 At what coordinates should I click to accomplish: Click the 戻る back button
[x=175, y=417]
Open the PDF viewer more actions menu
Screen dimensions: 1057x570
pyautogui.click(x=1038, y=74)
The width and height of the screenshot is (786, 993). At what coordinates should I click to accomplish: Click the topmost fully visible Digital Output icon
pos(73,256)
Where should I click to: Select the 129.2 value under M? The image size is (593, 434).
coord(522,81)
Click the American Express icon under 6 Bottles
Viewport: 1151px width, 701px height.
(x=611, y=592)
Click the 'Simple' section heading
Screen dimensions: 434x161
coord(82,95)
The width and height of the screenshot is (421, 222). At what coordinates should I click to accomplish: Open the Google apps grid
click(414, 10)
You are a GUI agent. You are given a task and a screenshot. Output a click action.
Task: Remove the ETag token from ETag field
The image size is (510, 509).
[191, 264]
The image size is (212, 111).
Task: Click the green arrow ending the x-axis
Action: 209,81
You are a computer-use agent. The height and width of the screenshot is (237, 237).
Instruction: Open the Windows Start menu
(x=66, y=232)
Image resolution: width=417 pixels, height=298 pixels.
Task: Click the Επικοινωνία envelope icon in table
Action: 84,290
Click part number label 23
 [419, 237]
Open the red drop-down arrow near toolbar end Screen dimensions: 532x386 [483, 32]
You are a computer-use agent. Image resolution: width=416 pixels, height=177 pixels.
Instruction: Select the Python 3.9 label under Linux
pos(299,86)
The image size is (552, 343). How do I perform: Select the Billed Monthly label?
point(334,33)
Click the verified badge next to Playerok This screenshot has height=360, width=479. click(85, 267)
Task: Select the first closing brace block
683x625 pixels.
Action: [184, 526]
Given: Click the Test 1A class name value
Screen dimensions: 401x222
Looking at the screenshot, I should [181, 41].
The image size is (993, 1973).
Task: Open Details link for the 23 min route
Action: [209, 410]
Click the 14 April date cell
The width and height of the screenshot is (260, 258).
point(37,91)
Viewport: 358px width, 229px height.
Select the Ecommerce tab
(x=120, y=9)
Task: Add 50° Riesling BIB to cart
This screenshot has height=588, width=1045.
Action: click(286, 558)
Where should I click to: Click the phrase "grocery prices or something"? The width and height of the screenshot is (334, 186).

**********

- _Exercise_
Your answer must consist of every line in the listing that contains "computer".

- _Finished exercise_
You are a computer-use agent. The height and width of the screenshot is (237, 237).
You are a computer-use agent. Image resolution: width=416 pixels, height=177 pixels.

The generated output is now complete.